The researchers are studying a learning process called long-term potentiation, or LTP. In this process, thoughts or actions electrically excite specific brain cells, causing strengthening of the connections between the cells. These strengthened connections become stored memories. Indirect studies have suggested that a group of enzymes called kinases play a key role in strengthening those connections and forming memories.

MIT molecular biologists Susumu Tonegawa and Alcino J. Silva used genetic engineering techniques to remove or “knock out” the gene for one of these enzymes, called CAM kinase, from mouse embryos. The knockout mice matured normally, but they exhibited learning problems as adults.

Geneticists Richard Paylor and Jeanne M. Wehner of the University of Colorado tested the animals’ learning abilities in a round tank of murky water known as a Morris maze.

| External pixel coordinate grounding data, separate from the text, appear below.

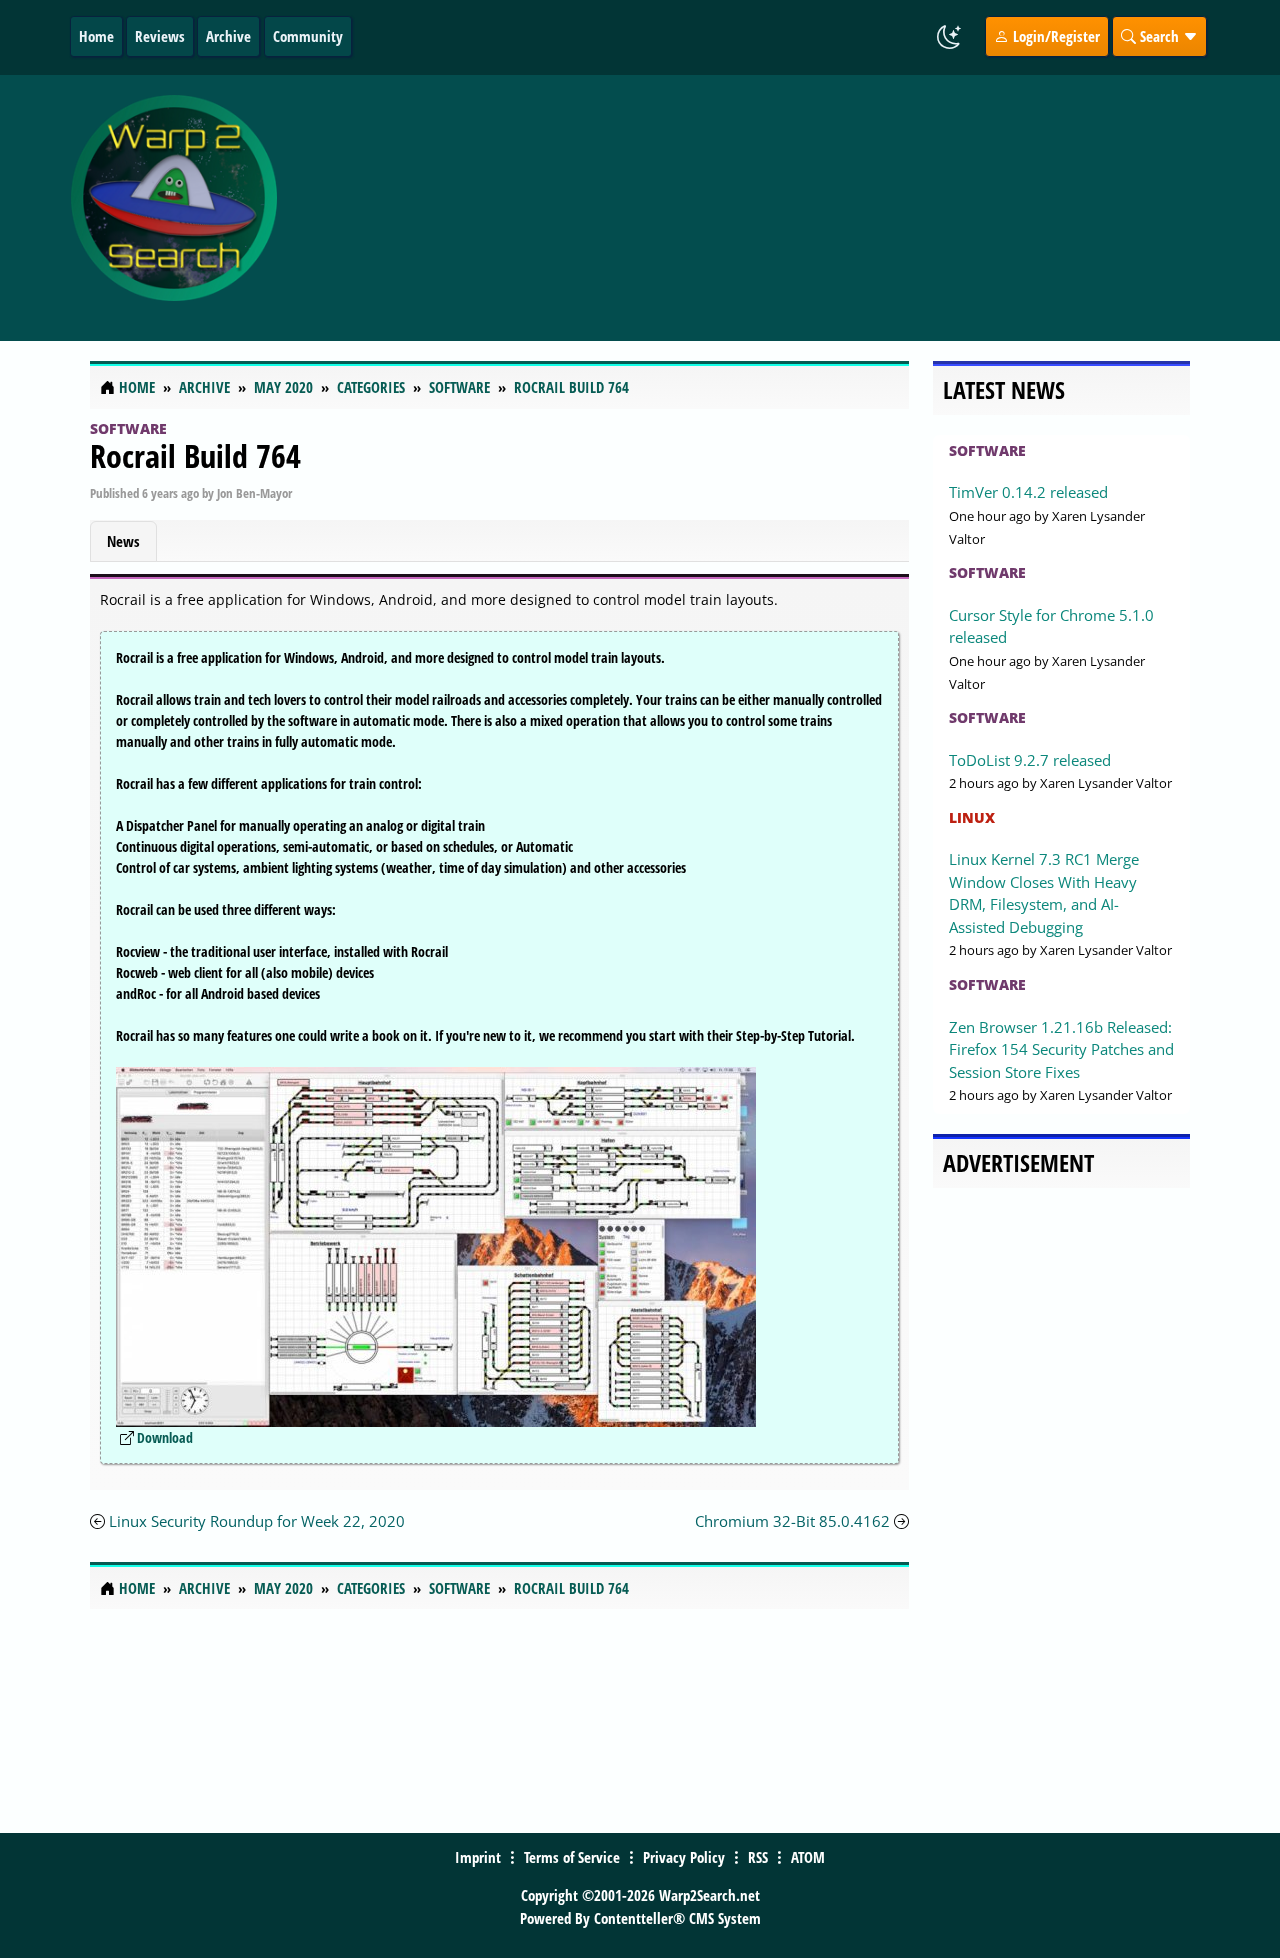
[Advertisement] (772, 208)
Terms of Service (572, 1857)
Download (165, 1437)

A transparent glass platform sits just below the water surface on one side of the tank.

Normal mice placed in the maze eventually find the platform and climb out of the water. During later tests, they are able to find the platform quickly by locating reference points outside the tank--a process known as spatial learning. The knockout mice are unable to remember the location of the platform, indicating that their spatial learning is impaired.

The knockout mice also continued to exhibit a “startle effect” that is normally overcome as mice mature. In the startle effect, the mice fail to remember that objects in their normal environment are harmless and are thus startled every time they encounter them. This produces chronic anxiety very similar to that exhibited by anxious humans, who also fear common objects in their environment, said Dr. Charles Stevens, a Salk neurobiologist.

The researchers believe that these defects in learning ability are a result of the absence of the CAM kinase gene. Some researchers have argued that absence of the gene may produce a more general impairment by interfering with development of the brain during infancy. But an examination by Stevens and Dr. Yanyan Wang of Salk showed no visible abnormalities in the brains. Furthermore, tests on the brain tissue by Stevens and Wang showed that it lacked only LTP.

The findings should promote research on a phenomenon called excitotoxicity, which is the cause of brain-cell death in epilepsy, stroke and head trauma victims. The biochemical mechanisms of LTP and excitotoxicity are apparently identical, Stevens said. It is only the degree of excitation that marks the difference between learning and cell damage. “A little bit (of excitation) and you get LTP. Too much and you kill the cells,” Stevens said.

Studying the knockout mice should help in understanding how these problems occur and make it possible to test new drugs that could prevent excitotoxicity.

Chronic anxiety is also “extremely debilitating” in humans, Silva said, and the mice should be useful for testing drugs for that condition. A team headed by Dr. Eric Kandel, a neuroscientist at Columbia University, has created knockout mice in which a different kinase gene is missing and has obtained similar results.